CST consisted of five performance areas – advanced, proficient, basic, below basic and far below basic – in English-language arts and math.

The state’s goal is for all students at all grade levels to score at the proficient or advanced levels in the various subject areas.

Manteca Unified is within that goal.

“Our CSTs reflect a continuation of improvement at all of our schools and grades at Manteca Unified across the board,” the district superintendent said on Wednesday.

The CST is part of the 2009 Standardized Testing and Reporting Program. The tests here were administered to second- through 11th-grade students by the California Department of Education.

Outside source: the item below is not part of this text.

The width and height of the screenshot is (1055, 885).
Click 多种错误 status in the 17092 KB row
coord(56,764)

The state requirement for this year called for at least 46 percent of students at each grade level to score proficient or advanced in the English-language art portion, and 47.5 percent or better in the math test.

At New Haven, for example, 60 percent of the sixth-grade students tested came out proficient (37 percent) or advanced (23 percent) in English-language arts coupled with 55 percent exceeding the state mark in math (22 percent were advanced, 33 percent were proficient).

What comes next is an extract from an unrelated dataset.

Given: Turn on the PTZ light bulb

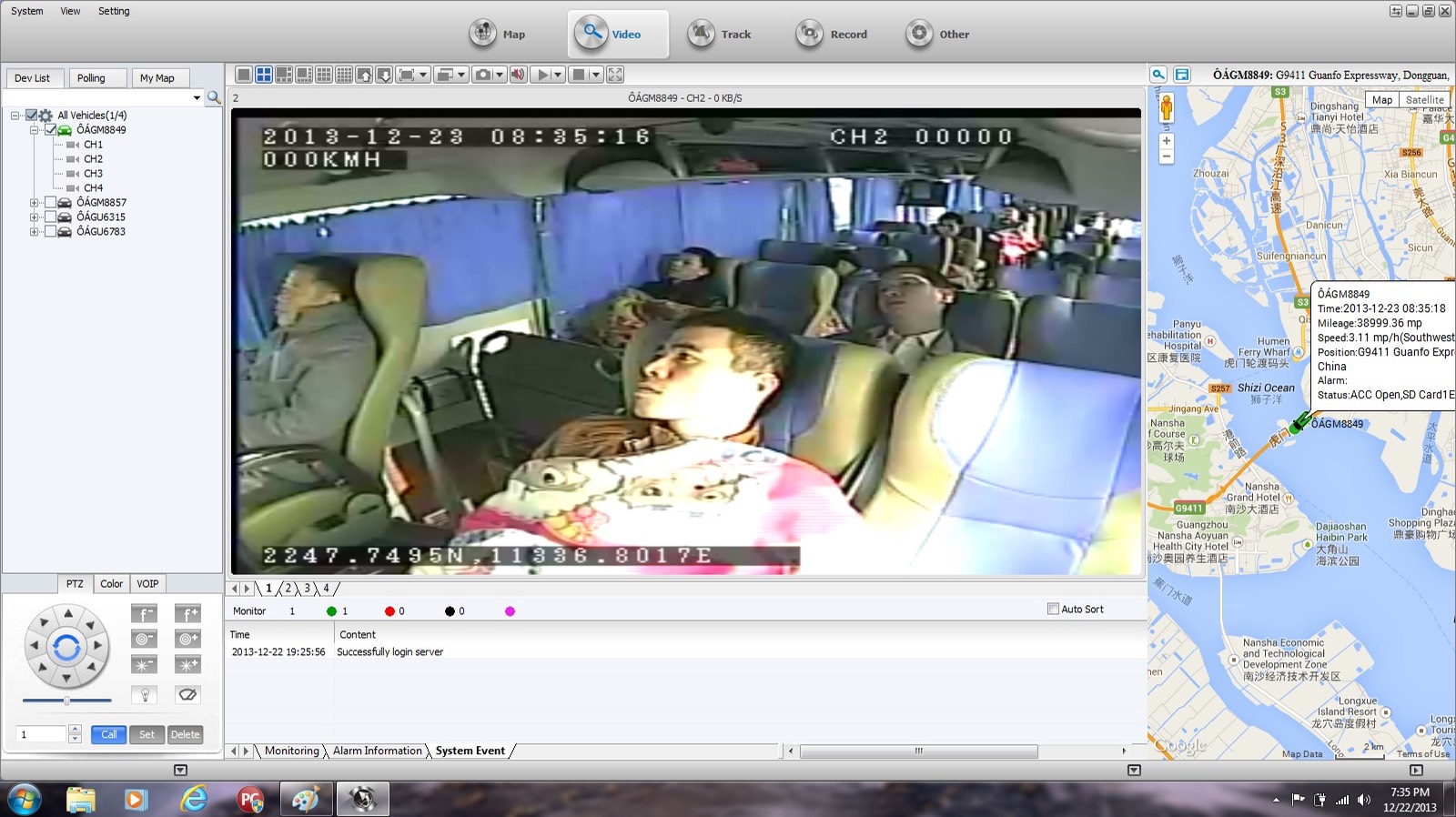Looking at the screenshot, I should click(x=144, y=695).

Of the 98.4 percent of French Camp School’s fourth-grade students that tested in English-language arts, 57 percent were proficient (33 percent) or advanced (24 percent). The same group did much better in math (83 percent out of 100), with 56 percent achieving advanced and 27 percent scoring proficient.

French Camp is a Program Improvement site, thus, receiving Title 1 funding as specified under the federal mandate, No Child Left Behind Act of 2001.

“They’re looking very strong,” Messer said.

In this case, he’s more concerned about French Camp’s Academic Yearly Progress.

Messer and other educators throughout the state are awaiting the Academic Performance Index scores due to be released by next month.

If the CST is an indicator, he believes more Manteca Unified sites will achieve the state-wide API goal of 800 or better.

New Haven, Brock Elliott and Veritas were part of the “800” club a year ago, with Messer hoping to see an increased membership.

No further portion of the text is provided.